### Set of tasks
1. In the article on the Palestinian UN bid, set down the passage between "By: Nizar Abboud" and "resorting to a veto.", inclusive.
2. In the article on the Palestinian UN bid, who chaired Monday's meeting with the Western donor states?

### Extract
━━━━

By: Nizar Abboud
Published Wednesday, September 21, 2011
The Palestinian Authority’s bid for statehood at the UN has turned into a game of counting state votes at the Security Council, with the US seeking to foil the motion before resorting to a veto.
New York - Palestinian Authority head Mahmoud Abbas (Abu-Mazen) and the sizeable delegation accompanying him to New York have yet to decide on how to proceed with the Palestinian application for admission as a UN member-state. The bid is to be submitted to UN Secretary-General Ban Ki-moon after Abbas addresses the General Assembly on Friday. During a meeting on Monday between Palestinian Authority Prime Minister Salam Fayyad and representatives of Western donor states, also attended by Danny Ayalon, Israel’s deputy foreign minister, Ayalon made clear that Israel would exact economic retribution if the Palestinians went ahead with their UN membership bid. Ayalon warned that “future assistance and cooperation could be severely and irreparably compromised.” The chairman of the meeting, Norwegian Foreign Minister Jonas Gare Store, for his part emerged with the message “that there is an urgent need, as we donors see it, that political negotiations resume.” This was read as a sign that the European donors, while committed in theory to a Palestinian state, are searching for justifications to defer to Israel and the US over the UN bid.
The US administration, increasingly roiled by Abu-Mazen’s insistence to press on with the matter, is making frantic diplomatic efforts to get the application blocked at the Security Council – whose current composition is relatively favourable to Israel. Washington could simply veto the move should it come to a vote, but it does not want to be alone in incurring Arab and Islamic wrath. It would prefer to implicate its allies too.
Germany has already said that it will cast its Security Council vote against granting UN membership to a Palestinian state, on the grounds that this must be sought through negotiations. Britain has reportedly come under heavy pressure to take the same position and bring France and Portugal – the other two European Union members of the Council—into line. The statement made after the donors’ meeting would seem to confirm that this has been achieved.

━━━━

### Data shown

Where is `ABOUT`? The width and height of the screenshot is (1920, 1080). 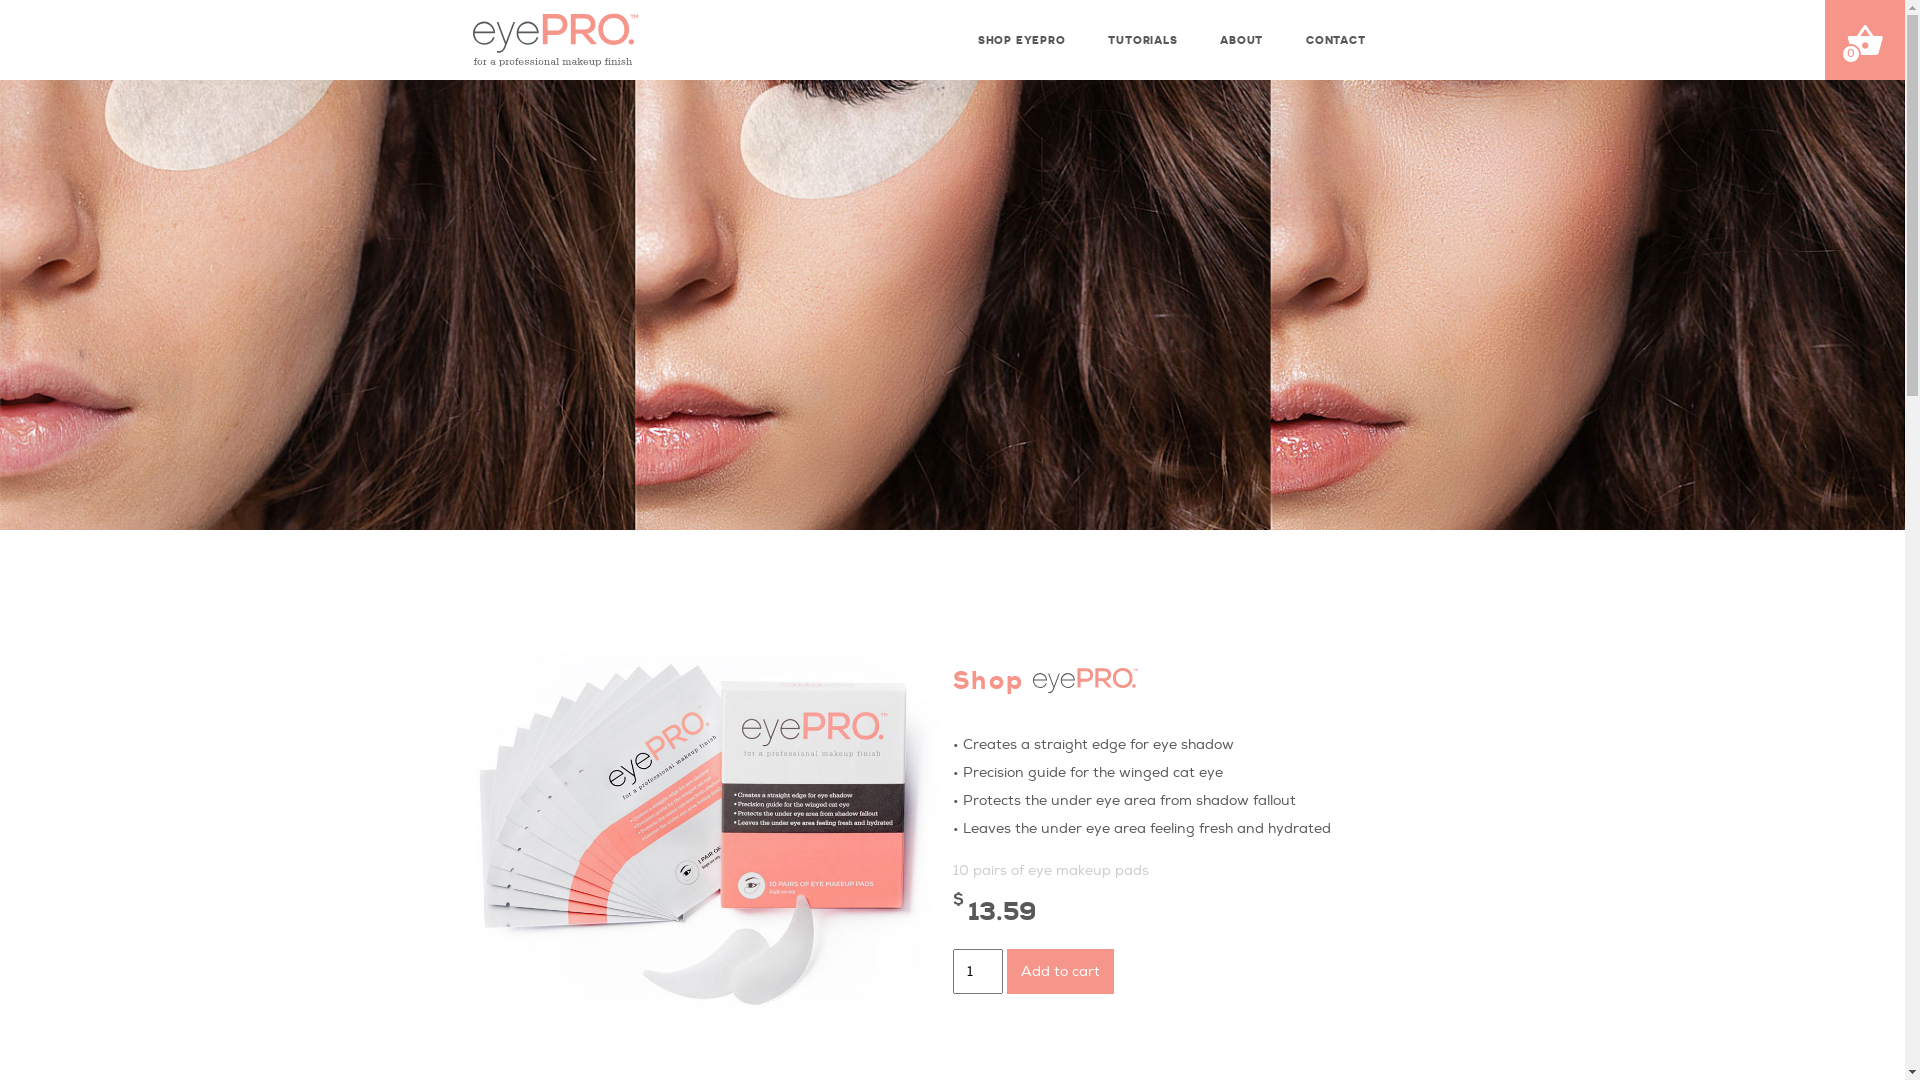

━━━━

### Expected results
1.
By: Nizar Abboud
Published Wednesday, September 21, 2011
The Palestinian Authority’s bid for statehood at the UN has turned into a game of counting state votes at the Security Council, with the US seeking to foil the motion before resorting to a veto.

2. Norwegian Foreign Minister Jonas Gare Store.